Religious scholar and deputy director of the province’s Education Department, Mohammad Karim Atalwal, said there is misunderstanding about women’s rights in Afghanistan, especially in terms of education.

“Let’s steer our lives into the right track, and not only involve women in decision-making but facilitate their access to their human, constitutional and Sharia rights,” Mr. Atalwal stressed, calling women’s empowerment and protection against violence an obligation of community elders, clerics, social activists and media outlets.

Bibi Hawa Khoshewal, another panellist and the director of Women’s Affairs for the province, said only identifying problems will not improve women’s lives. Ms. Khoshewal said the problems must be systematically addressed and resolved properly by community leaders.

“Afghan women constitute more than half of our population, so there is no reason for them to be blocked from decision-making processes,” she said.

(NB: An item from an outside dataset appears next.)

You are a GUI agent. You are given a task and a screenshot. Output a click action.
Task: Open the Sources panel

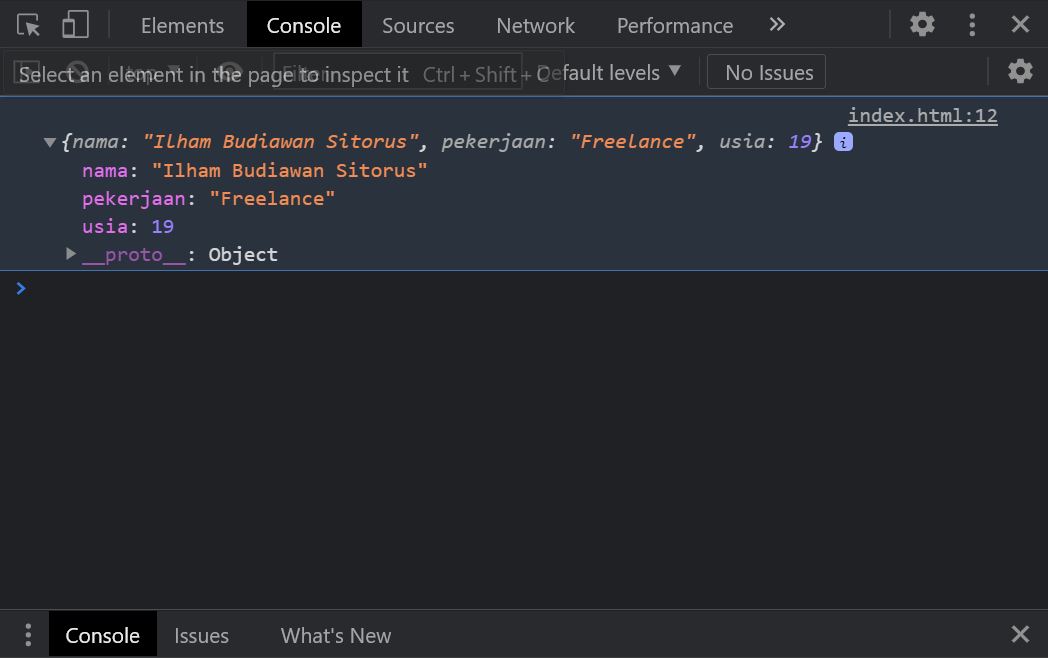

The participants agreed that men and women both have the same rights, and argued that culture and tradition must not stand in the way of women enjoying their rights at every level, including in education and other spheres of life.

Paktika, one of the most remote provinces of Afghanistan, is also one of the most traditionally conservative, and is also one of the least secure provinces in the country.

UNAMA is mandated to support the Afghan Government and the people of Afghanistan as a political mission that provides good offices; promotes coherent development support by the international community; supports the process of peace and reconciliation; monitors and promotes human rights and the protection of civilians in armed conflict; promotes good governance; and encourages regional cooperation.